━━━ Document extract
NP size distributions in solution were determined in ethanolic 0.1 mg mL−1 suspensions by DLS using a Zetasizer ZS instrument (Malvern Instruments, UK). Scanning electron microscopy and energy dispersive spectroscopy studies were carried out on a Hitachi S4800 microscope and, in scanning TEM mode (STEM), using an Oxford Instruments X-MaxN 100TLE detector. Transmission electron microscopy studies were carried out using a Technai G2 F20 microscope operating at 200 kV and a JEM-1010 operating at 100 kV. Samples were prepared by dropping suspensions on lacey formvar/carbon copper grids (300 mesh). The real size distribution was determined by “manual counting” of TEM images using ImageJ software. Attenuated total reflectance Fourier-transform infrared spectra were collected using an ALPHA II FTIR spectrometer (Bruker) in the 4000–400 cm−1 range without KBr pellets. Powder-X-ray diffraction measurements were carried out on a PANalytical Empyrean diffractometer using Cu Kα radiation (Cu Kα = 1.5418 Å) with a PIXcel detector, operating at 40 mA and 45 kV. Profiles were collected in the 2° < 2θ < 45° range with a step size of 0.013°. Thermogravimetric analyses were carried out using a Mettler Toledo TGA/SDTA 851e model operating in the 25–700 °C range in air. UV-vis absorption spectra were recorded on a Jasco V-670 spectrophotometer in baseline mode in the 400 to 800 nm range, using Thermo Scientific™ 96-well UV microplate containers. Magnetic data were collected with a Quantum Design MPMS XL-5 susceptometer equipped with a SQUID sensor. DC FC magnetization measurements were performed under an applied magnetic field of 100 Oe at 1 K min−1 scan rate in the temperature range between 100 and 400 K. The diamagnetic contributions were corrected using Pascal tables, taking into account the molecular formula of the species Fe(NH2trz)3(NO3)2 only, since the contribution of the SiO2 shell is negligible in all cases because of its reduced thickness. The γHS was calculated by applying the following formula: γHS = 100 × χMT200K/χMT400K.

3. Results and discussion

3.1. Synthesis

To prepare both the Fe(NH2trz)3(NO3)2 and Fe(NH2trz)3(NO3)2@SiO2 NPs (hereinafter called SCO and SCO@SiO2, respectively), we first synthesized the Fe(NO3)2 precursor, as it is not commercially available. To do so, we mixed an aqueous solution of FeSO4 with Ba(NO3)2. After a few minutes, a white solid, which corresponds to BaSO4, is formed, and separated from the supernatant, leaving the Fe(NO3)2 in solution. To obtain bulk Fe(NH2trz)3(NO3)2 as a reference sample, we mixed freshly synthesized Fe(NO3)2 with the aminotriazole (NH2-trz) ligand (see the Experimental section), called from now on SCO-bulk. After 1 hour of reaction, we obtained a purple powder. Scanning electron microscopy (SEM) images of the powder reveal large microcrystals measuring 1.4 ± 0.7 μm in length and 0.7 ± 0.4 μm in width (Fig. S1).
━━━━━━
━━━ Given information
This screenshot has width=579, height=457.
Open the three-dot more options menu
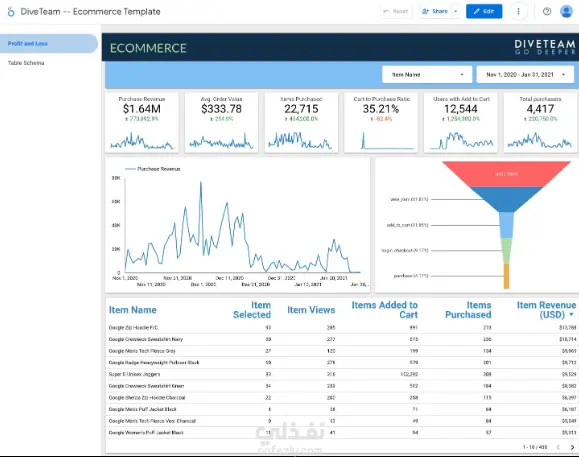tap(518, 11)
━━━━━━
#### [Exercise task A]
Retype the part of the nanoparticle characterization text that begins at the words "To prepare both" and stops after "width (Fig. S1).".
#### [Exercise task B]
In the nanoparticle characterization text, what color was the powder obtained after 1 hour of reaction?

#### [Full output A]
To prepare both the Fe(NH2trz)3(NO3)2 and Fe(NH2trz)3(NO3)2@SiO2 NPs (hereinafter called SCO and SCO@SiO2, respectively), we first synthesized the Fe(NO3)2 precursor, as it is not commercially available. To do so, we mixed an aqueous solution of FeSO4 with Ba(NO3)2. After a few minutes, a white solid, which corresponds to BaSO4, is formed, and separated from the supernatant, leaving the Fe(NO3)2 in solution. To obtain bulk Fe(NH2trz)3(NO3)2 as a reference sample, we mixed freshly synthesized Fe(NO3)2 with the aminotriazole (NH2-trz) ligand (see the Experimental section), called from now on SCO-bulk. After 1 hour of reaction, we obtained a purple powder. Scanning electron microscopy (SEM) images of the powder reveal large microcrystals measuring 1.4 ± 0.7 μm in length and 0.7 ± 0.4 μm in width (Fig. S1).

#### [Full output B]
The powder was purple.